Kemendikbudristek selama ini telah memfasilitasi para penggerak kebudayaan dengan dana Indonesiana, tetapi selama ini masih belum banyak komunitas yang mengusulkan program-program pelestarian atau pemajuan kebudayaan, utamanya di bidang epigrafi. Judi menyebut, masyarakat sudah waktunya dibukakan pemahamannya terkait keberadaan aksara kuno dan menjadikannya rujukan utama terhadap penentuan sebuah sejarah.
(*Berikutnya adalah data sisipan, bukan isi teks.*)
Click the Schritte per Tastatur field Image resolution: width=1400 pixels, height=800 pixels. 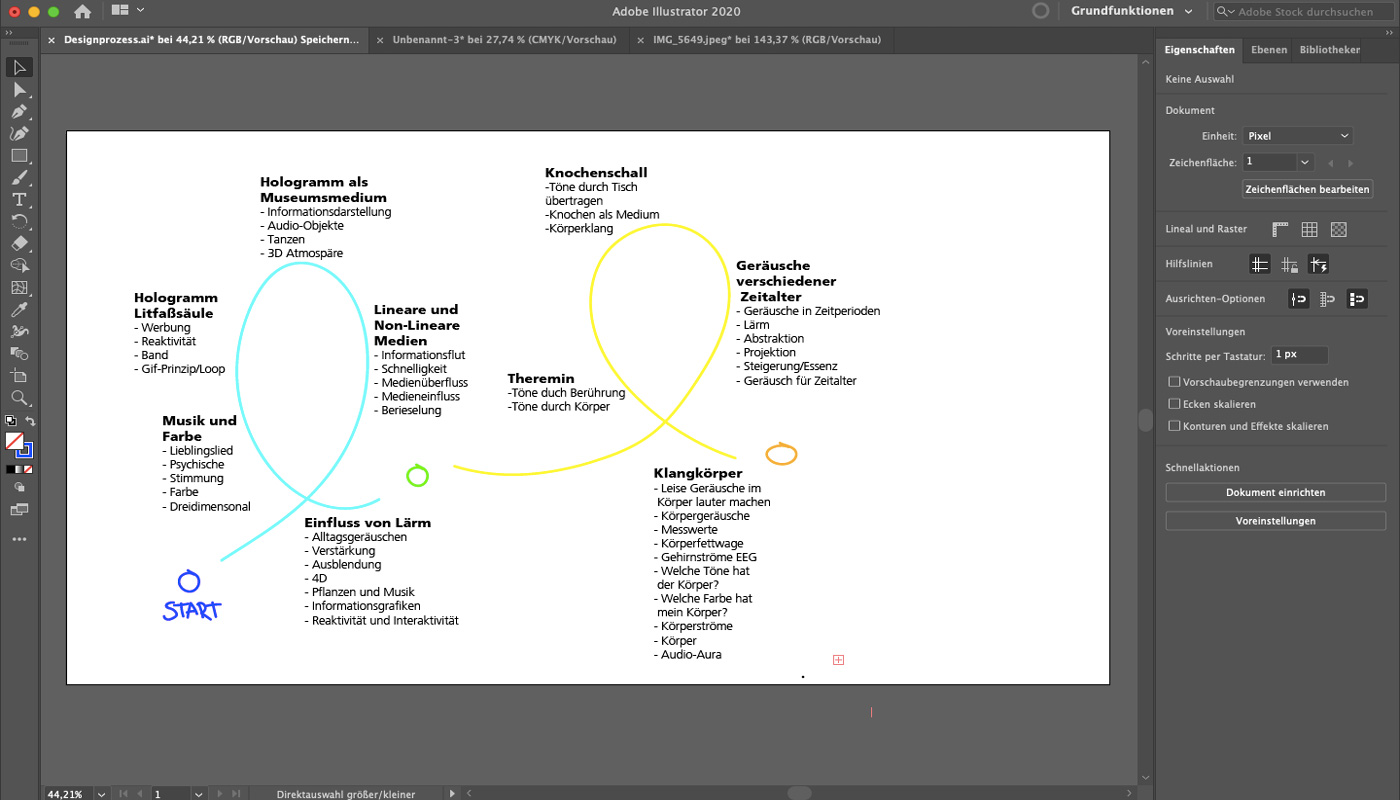pos(1300,355)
Sementara itu, Perkumpulan Ahli Epigrafi Indonesia (PAEI) yang dipilih sebagai mitra sosialisasi aksara kuno bertugas mengenalkan epigrafi kepada masyarakat. Salah satu program kegiatannya adalah napak tulis yaitu kegiatan mengunjungi satu situs maupun museum yang terdapat prasasti dan mempelajarinya dan cara ini lebih efektif karena mengajak masyarakat untuk terlibat langsung dalam mengenal bentuk dan tulisan pada sebuah prasasti.